Chasing yellow and having fun

American Christian Vande Velde is a class act

To those who know Christian Vande Velde, his current third-place standing in the 2008 Tour de France is no fluke. The 32-year-old Illinois native has served his time, learned from the best, and is prepared for such a moment.

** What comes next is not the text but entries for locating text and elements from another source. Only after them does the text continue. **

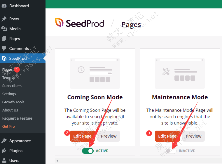Image resolution: width=222 pixels, height=164 pixels.
Task: Click Preview under Maintenance Mode
Action: [x=194, y=136]
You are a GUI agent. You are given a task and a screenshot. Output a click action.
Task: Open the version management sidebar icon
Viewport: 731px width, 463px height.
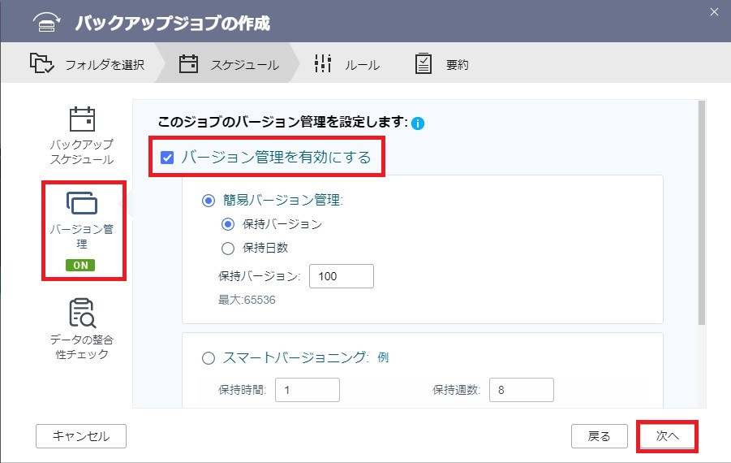coord(82,203)
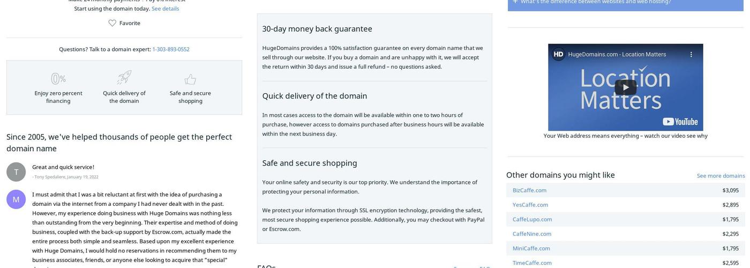Viewport: 750px width, 268px height.
Task: Open the CaffeLupo.com domain listing
Action: (x=532, y=219)
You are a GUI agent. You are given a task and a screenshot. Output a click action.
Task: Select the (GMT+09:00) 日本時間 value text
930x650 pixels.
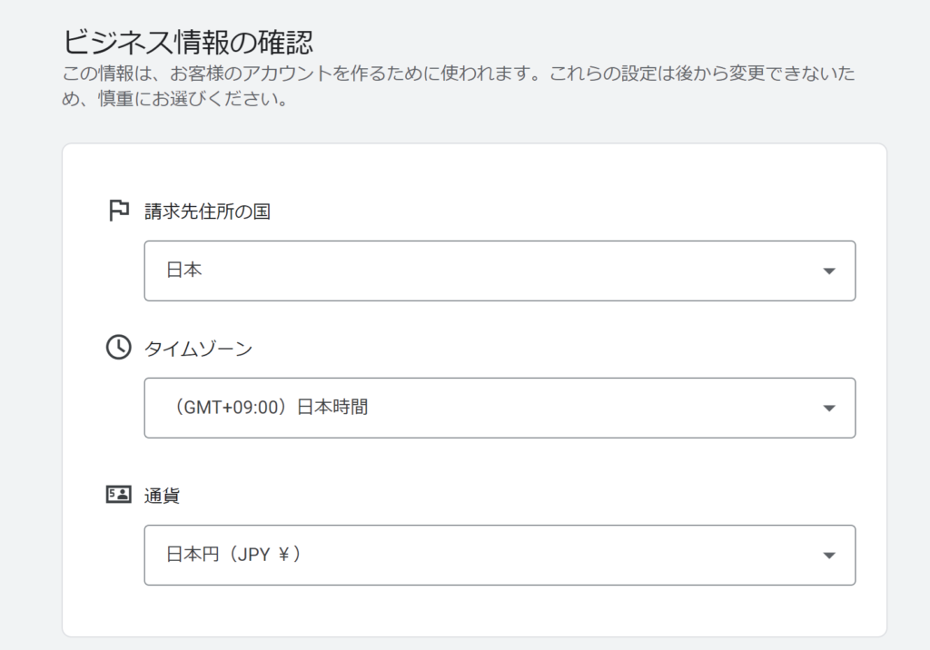point(268,408)
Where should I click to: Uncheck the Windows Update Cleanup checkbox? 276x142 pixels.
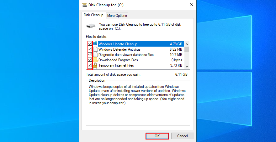[90, 44]
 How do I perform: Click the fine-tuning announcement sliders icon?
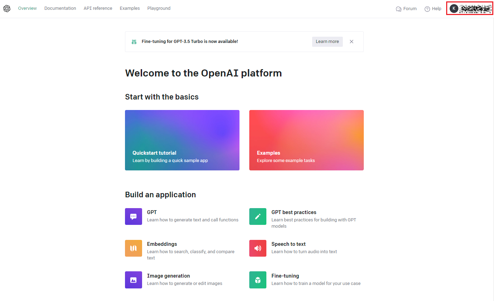point(134,42)
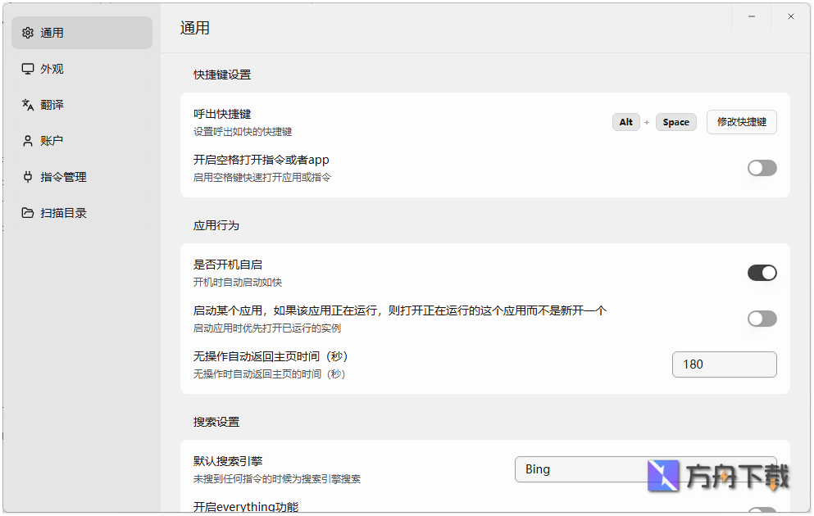Click the 外观 appearance icon in sidebar
The image size is (814, 516).
(28, 69)
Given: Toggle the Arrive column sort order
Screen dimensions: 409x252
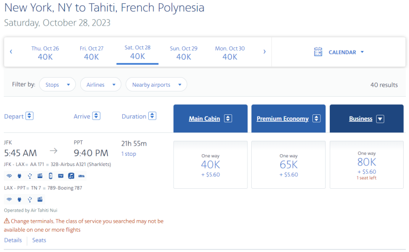Looking at the screenshot, I should tap(96, 116).
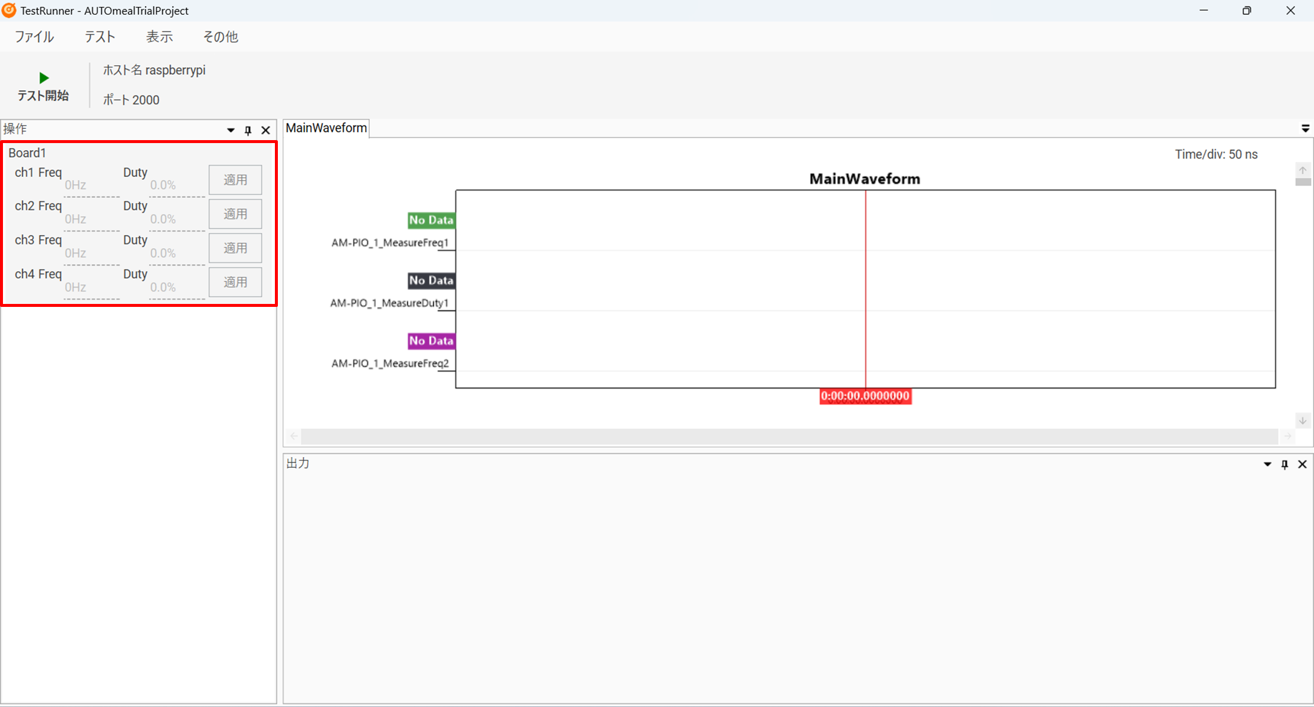Close the 出力 output panel

click(1302, 464)
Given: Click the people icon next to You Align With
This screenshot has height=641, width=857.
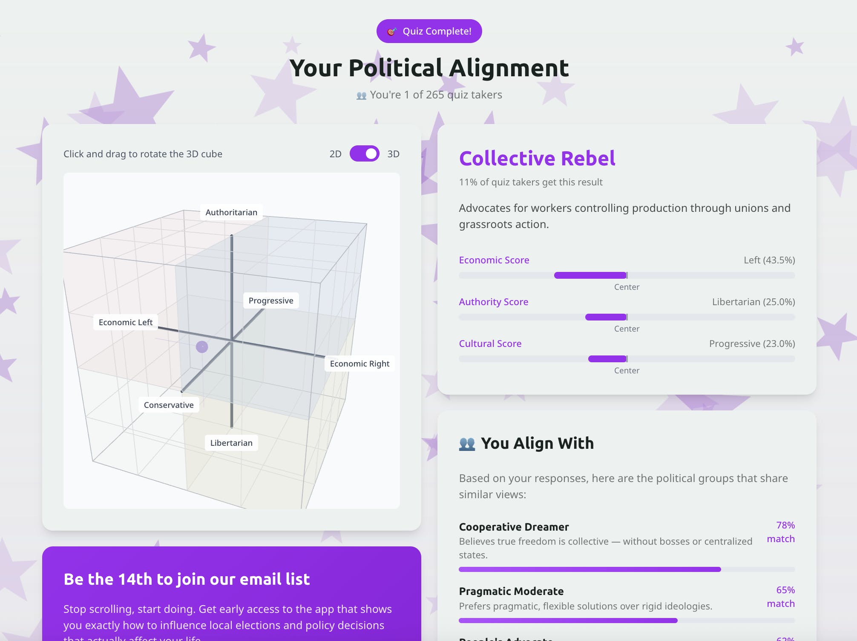Looking at the screenshot, I should pos(467,444).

The congenial Vande Velde, son of former professional track racer John Vande Velde and former Lance Armstrong teammate, doesn’t bring cheekiness or bravado to the Tour, and his actions have spoken louder than words as the race enters its second week. Beyond all the fuss over leading America’s new team in its debut Tour, Vande Velde, who doesn’t have an excuse for everything like teammate David Millar, simply knows how to conserve energy, apply pressure, and be in the right place at the right time, a reflection of his Grand Tour experience (he’s raced the Tour, Vuelta and Giro several times in his nine-year career) and maturity. It was fitting that team director Jonathan Vaughters chose Vande Velde to cross the line first when the team won the opening team trial of the Giro d’Italia May 10, giving the American the pink leader’s jersey, a first for an American since Andy Hampsten in 1998.

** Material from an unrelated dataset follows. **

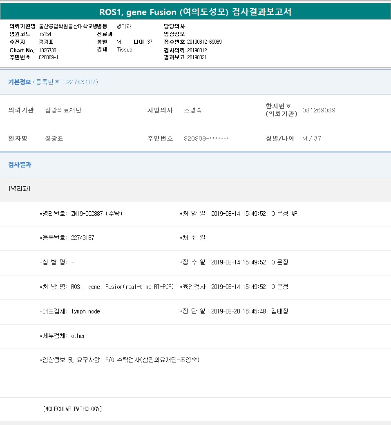This screenshot has width=391, height=425.
Task: Select the 등록번호 22743187 row in results
Action: pyautogui.click(x=67, y=238)
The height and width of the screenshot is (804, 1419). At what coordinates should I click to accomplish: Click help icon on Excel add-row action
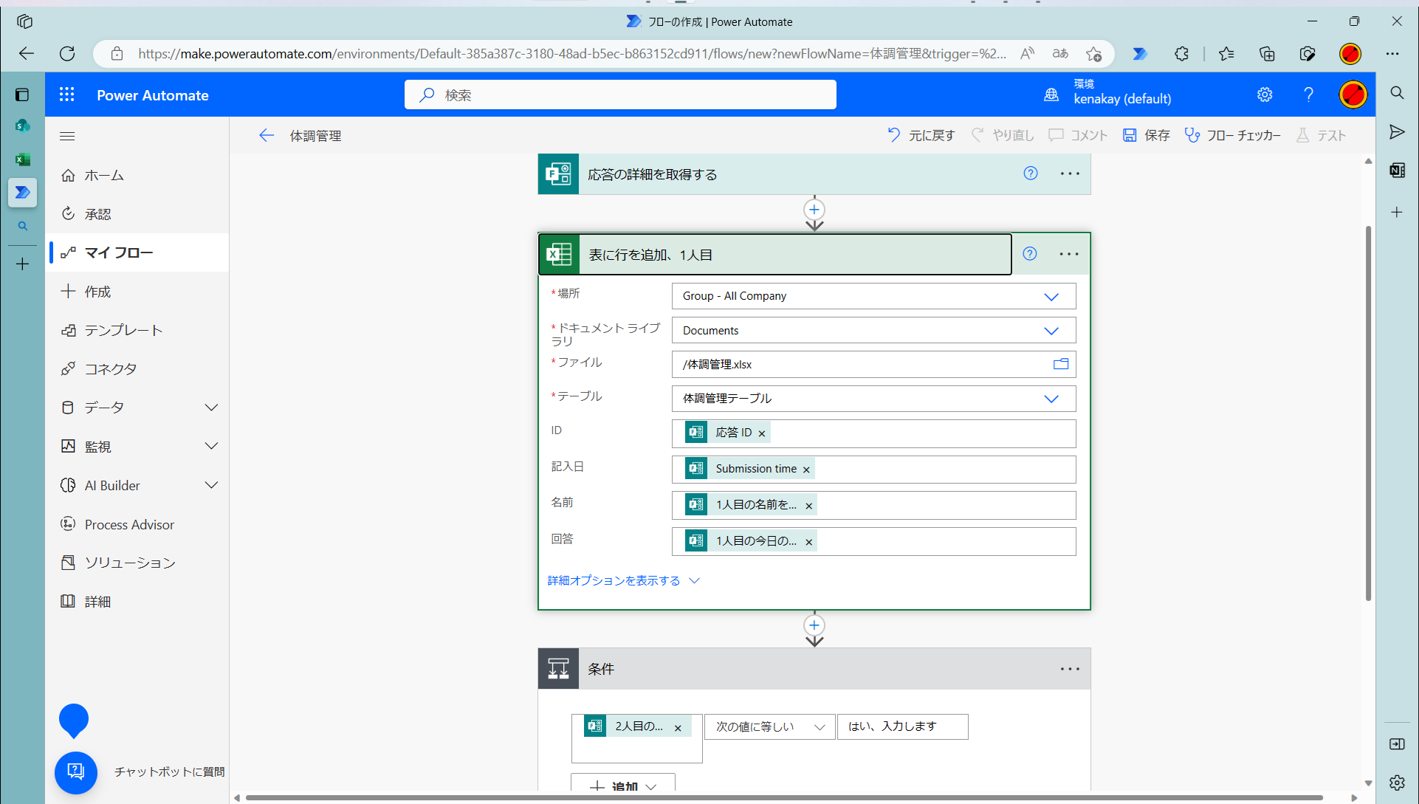coord(1029,254)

Vande Velde enjoys the Giro's pink leader's jersey May 10.
Vande velde enjoys the giro’s pink leader’s jersey may 10.: vande velde enjoys the giro’s pink leader’s jersey may 10.

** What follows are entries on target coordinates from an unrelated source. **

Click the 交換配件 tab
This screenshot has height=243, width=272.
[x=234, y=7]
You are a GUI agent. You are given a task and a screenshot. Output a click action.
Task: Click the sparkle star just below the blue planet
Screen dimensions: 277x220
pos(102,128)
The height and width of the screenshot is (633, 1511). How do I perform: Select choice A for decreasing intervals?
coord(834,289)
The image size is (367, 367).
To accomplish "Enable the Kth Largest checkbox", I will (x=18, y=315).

Leah’s husband and Uma’s dad gives the double thumbs-up on the podium in Italy May 10

After leaving Armstrong’s fold in 2003, Vande Velde landed with Bjarne Riis’s Team CSC, where he gained invaluable experience alongside former Postal teammate Dave Zabriskie. Riis’s cunning and tactian’s approach to bike racing, like that of Postal/Discovery Channel director Johan Bruyneel, laid the groundwork for the astute Vande Velde, who at 5’11” and 150 pounds is a solid climber and reputable time trialist in his own right.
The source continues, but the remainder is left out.